Initially the focus of diversification policies was on industrialization in energy-intensive areas, but the development of human capital and services has come to be increasingly recognized as a central priority for the sustained success of diversification efforts. It is now widely accepted that sufficient job-creation for the rapidly growing regional population is only possible by boosting the qualifications of the labour force and creating more opportunities in the service sector. As a result, over half the total spending envisaged by the recently approved Saudi ninth five-year plan is to be devoted to the broad category of 'manpower development,' much of it in education and training.
Regional governments have assumed the main responsibility for expanding and modernizing the social and physical infrastructure of the GCC economies but they have also, through direct intervention and investments, facilitated the rise of new sectors, such as petrochemicals and mining. In spite of the impressive gains, the continued heavy presence of the state in the economy, has increasingly come to be recognized as a liability by GCC governments. This has resulted in efforts to shift the primary responsibility of the state from that of an active entrepreneur to a regulator and supervisor, thereby matching trends observed in a number of countries outside the region in recent decades.

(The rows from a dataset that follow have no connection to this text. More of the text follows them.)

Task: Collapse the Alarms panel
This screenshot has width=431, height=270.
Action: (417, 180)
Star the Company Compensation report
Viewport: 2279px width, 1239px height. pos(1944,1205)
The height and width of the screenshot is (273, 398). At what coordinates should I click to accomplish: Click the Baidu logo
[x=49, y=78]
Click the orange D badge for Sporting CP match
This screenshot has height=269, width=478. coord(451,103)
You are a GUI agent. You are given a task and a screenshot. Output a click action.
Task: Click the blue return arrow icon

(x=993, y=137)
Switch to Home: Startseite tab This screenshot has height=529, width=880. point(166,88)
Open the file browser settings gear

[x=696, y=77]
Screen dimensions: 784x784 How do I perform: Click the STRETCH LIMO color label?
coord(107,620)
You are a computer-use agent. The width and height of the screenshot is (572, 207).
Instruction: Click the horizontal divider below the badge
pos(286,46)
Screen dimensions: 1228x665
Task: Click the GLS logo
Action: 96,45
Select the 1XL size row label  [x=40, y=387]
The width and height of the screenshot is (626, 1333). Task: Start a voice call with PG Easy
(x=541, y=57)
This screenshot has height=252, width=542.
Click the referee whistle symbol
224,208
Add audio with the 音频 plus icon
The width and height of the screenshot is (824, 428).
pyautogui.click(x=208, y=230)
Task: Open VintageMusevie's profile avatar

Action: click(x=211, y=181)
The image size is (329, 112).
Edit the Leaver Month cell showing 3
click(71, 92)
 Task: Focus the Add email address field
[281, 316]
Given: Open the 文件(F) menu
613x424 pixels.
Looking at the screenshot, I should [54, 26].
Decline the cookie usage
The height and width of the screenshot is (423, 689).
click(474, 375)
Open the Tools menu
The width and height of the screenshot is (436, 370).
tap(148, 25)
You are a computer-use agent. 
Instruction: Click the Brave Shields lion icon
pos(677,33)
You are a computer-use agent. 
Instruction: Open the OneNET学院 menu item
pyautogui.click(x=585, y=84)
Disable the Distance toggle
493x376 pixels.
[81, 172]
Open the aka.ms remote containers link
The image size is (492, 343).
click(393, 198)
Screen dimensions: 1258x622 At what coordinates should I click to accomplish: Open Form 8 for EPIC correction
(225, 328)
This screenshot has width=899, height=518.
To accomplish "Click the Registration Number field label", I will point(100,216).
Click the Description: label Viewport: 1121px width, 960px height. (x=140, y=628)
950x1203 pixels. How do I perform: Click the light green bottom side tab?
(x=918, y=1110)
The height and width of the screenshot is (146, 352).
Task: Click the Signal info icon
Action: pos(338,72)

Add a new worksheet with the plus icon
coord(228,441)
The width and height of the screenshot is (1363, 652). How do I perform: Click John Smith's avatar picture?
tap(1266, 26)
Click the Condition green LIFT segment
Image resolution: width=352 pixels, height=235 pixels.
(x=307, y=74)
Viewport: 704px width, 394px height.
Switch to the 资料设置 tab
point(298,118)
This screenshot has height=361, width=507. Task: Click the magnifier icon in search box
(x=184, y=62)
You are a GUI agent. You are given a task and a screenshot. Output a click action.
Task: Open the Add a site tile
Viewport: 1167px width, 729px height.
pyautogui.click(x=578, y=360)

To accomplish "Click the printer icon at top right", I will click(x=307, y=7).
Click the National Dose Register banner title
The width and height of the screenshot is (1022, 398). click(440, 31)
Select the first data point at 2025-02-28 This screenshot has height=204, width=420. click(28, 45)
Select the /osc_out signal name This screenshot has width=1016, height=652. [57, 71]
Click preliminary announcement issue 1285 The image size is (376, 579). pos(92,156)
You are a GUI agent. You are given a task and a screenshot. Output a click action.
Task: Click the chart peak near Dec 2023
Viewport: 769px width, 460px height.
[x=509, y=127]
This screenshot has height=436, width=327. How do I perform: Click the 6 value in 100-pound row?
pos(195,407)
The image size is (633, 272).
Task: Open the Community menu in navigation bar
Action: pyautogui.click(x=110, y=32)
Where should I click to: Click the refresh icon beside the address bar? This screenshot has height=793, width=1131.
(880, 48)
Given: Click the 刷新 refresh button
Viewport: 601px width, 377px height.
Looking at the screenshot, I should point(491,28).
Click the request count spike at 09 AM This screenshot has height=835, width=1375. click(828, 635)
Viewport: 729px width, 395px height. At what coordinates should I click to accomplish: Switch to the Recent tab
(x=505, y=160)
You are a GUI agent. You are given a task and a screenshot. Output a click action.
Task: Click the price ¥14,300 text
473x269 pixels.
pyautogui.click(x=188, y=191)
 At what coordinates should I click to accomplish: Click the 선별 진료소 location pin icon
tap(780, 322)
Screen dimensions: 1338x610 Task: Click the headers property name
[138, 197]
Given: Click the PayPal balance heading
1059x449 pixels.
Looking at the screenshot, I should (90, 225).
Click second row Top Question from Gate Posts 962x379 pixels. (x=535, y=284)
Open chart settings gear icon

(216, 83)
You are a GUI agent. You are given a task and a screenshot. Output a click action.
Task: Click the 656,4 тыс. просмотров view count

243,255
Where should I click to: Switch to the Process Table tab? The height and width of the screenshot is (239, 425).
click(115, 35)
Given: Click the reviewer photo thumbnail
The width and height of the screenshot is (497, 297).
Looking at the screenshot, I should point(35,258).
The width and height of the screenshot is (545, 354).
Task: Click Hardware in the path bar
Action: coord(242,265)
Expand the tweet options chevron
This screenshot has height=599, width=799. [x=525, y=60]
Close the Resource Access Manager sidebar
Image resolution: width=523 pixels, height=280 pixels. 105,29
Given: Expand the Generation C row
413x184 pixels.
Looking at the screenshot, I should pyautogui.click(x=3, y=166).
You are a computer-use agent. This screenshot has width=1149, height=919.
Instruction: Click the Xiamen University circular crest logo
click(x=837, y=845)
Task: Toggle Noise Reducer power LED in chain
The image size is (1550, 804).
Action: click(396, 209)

The current downturn has significantly tested this paradigm as the governments have stepped in to support aggregate demand but also ensured the continuity of the key diversification ventures, notably large infrastructure projects. Encouragingly, government expenditure has become heavily focused on long-term capital expenditure rather than short-term stimulus.
Nonetheless, in order to maintain the necessary focus of job creation and private sector development, additional steps may be required to ensure a timely retreat of governments from areas where their involvement has been driven by temporary considerations.
Dr Kotilaine concluded, "The main challenge for diversification going forward will be to reduce its dependency on 'derivative' investments, subsidies, and government involvement. The highly energy-intensive nature of growth in the Gulf is increasingly recognized as a problem and efforts are underway to reduce price distortions. Also, the risk of a government overreach must be addressed once the cycle turns."
He stated that the keys to the continued growth of diversification include:
Human and financial capital development.Continued legal and institutional reforms such as reducing controls/restrictions on private sector investment, and a well-defined framework for the privatization of state enterprises.Fostering the development of exportable high value-added goods.